Title: The Festival of Insignificance
Author: Milan Kundera
Publisher: Faber and Faber
Publication Date: 2015 (2013)
Pages: 115
Format: Hardback
Genre: Literary Fiction
Source: Gift
Casting light on the
most serious of problems and at the same time saying not one serious
sentence; being fascinated by the reality of the contemporary world and
at the same time completely avoiding realism—that’s The Festival of
Insignificance. Readers who know Milan Kundera’s earlier books know that
the wish to incorporate an element of the “unserious” in a novel is not
at all unexpected of him. In Immortality, Goethe and Hemingway stroll
through several chapters together talking and laughing. And in Slowness,
Vera, the author’s wife, says to her husband: “you’ve often told me you
meant to write a book one day that would have not a single serious word
in it…I warn you: watch out. Your enemies are lying in wait.”
Now,
far from watching out, Kundera is finally and fully realizing his old
aesthetic dream in this novel that we could easily view as a summation
of his whole work. A strange sort of summation. Strange sort of
epilogue. Strange sort of laughter, inspired by our time, which is
comical because it has lost all sense of humor. What more can we say?

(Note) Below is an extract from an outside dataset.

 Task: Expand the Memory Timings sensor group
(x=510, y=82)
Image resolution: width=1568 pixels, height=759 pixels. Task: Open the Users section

Nothing. Just read. (Goodreads Synopsis)
With The Festival of Insignificance, Kundera once again offers readers matter for deep thought revealed under the veil of humour. What I love about Kundera's writing is the way the prose appears so simple yet contains layers of hidden meaning that come to you slowly, often long after you've set aside the book. This is why he remains one of my favourite modern authors. Every new work of his is both a pleasure to read and a philosophical experience.